Le motivazioni della Consulta: ragionevolezza, proporzionalità e finalità di interesse pubblico
Alla base della pronuncia della Consulta si rintracciano motivazioni che ruotano attorno a tre concetti chiave:
- Ragionevolezza: secondo i giudici, la divergenza nell’adeguamento fra le diverse fasce reddituali risponde a criteri logici e non è arbitraria. L’intervento del legislatore si giustifica nella misura in cui non sacrifica gli assegni di modesta entità, lasciando invariato il potere d’acquisto delle pensioni più basse.
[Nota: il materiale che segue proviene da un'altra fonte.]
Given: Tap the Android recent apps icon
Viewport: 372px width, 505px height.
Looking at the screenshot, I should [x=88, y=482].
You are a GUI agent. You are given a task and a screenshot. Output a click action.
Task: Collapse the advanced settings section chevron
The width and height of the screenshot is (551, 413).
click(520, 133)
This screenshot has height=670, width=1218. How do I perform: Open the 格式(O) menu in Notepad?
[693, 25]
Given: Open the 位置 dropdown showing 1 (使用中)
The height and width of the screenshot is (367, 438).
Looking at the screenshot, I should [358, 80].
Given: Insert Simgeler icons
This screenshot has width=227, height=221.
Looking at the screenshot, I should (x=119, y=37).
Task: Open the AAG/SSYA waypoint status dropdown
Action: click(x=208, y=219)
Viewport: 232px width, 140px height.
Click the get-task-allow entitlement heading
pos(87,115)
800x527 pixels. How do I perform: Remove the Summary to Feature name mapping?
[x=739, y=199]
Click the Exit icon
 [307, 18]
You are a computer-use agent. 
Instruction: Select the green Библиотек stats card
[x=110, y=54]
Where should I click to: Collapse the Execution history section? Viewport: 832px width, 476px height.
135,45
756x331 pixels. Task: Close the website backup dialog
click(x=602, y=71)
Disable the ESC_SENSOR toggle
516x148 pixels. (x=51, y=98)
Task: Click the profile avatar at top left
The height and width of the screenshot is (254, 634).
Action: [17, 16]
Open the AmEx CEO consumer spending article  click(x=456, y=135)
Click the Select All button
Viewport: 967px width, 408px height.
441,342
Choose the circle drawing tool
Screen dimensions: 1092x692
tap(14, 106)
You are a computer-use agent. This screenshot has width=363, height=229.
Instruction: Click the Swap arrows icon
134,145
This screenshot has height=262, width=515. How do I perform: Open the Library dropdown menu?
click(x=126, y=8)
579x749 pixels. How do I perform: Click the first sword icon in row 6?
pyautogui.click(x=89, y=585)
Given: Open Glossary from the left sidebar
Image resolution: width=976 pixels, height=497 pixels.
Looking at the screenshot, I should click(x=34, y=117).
- Proporzionalità: la riduzione degli aumenti si applica in modo progressivo, interessando solo gli assegni che hanno già una forte stabilità di reddito, senza intaccare il principio di sufficienza previsto dalla Costituzione.
- Finalità di interesse pubblico: l’obiettivo dichiarato è evitare squilibri nei conti pubblici, salvaguardando al contempo le garanzie sociali minime.
Reazioni e critiche alla sentenza: il punto di vista di sindacati, categorie e osservatori
La pronuncia della Corte ha generato reazioni contrastanti tra le organizzazioni sindacali, le associazioni di categoria e numerosi osservatori. Da un lato, molti rappresentanti dei pensionati contestano l’approccio della Consulta, ritenendo che penalizzare sistematicamente le fasce medio-alte sia contrario ai principi di certezza del diritto e di uguaglianza tra i cittadini. I principali sindacati, tra cui la Cgil, hanno espresso
preoccupazione per la perdita di potere d’acquisto di una parte significativa dei pensionati, pur rappresentando una minoranza rispetto al totale.
Tra le obiezioni più frequenti:
- Il timore che la rivalutazione ridotta si trasformi in una prassi permanente, al di là delle emergenze di bilancio.
- L’accusa allo Stato di “fare cassa” sulle pensioni, utilizzandole come leva per il contenimento della spesa pubblica.
- L’impressione che l’intervento finisca per colpire soprattutto chi ha contribuito a lungo e in misura rilevante al sistema previdenziale.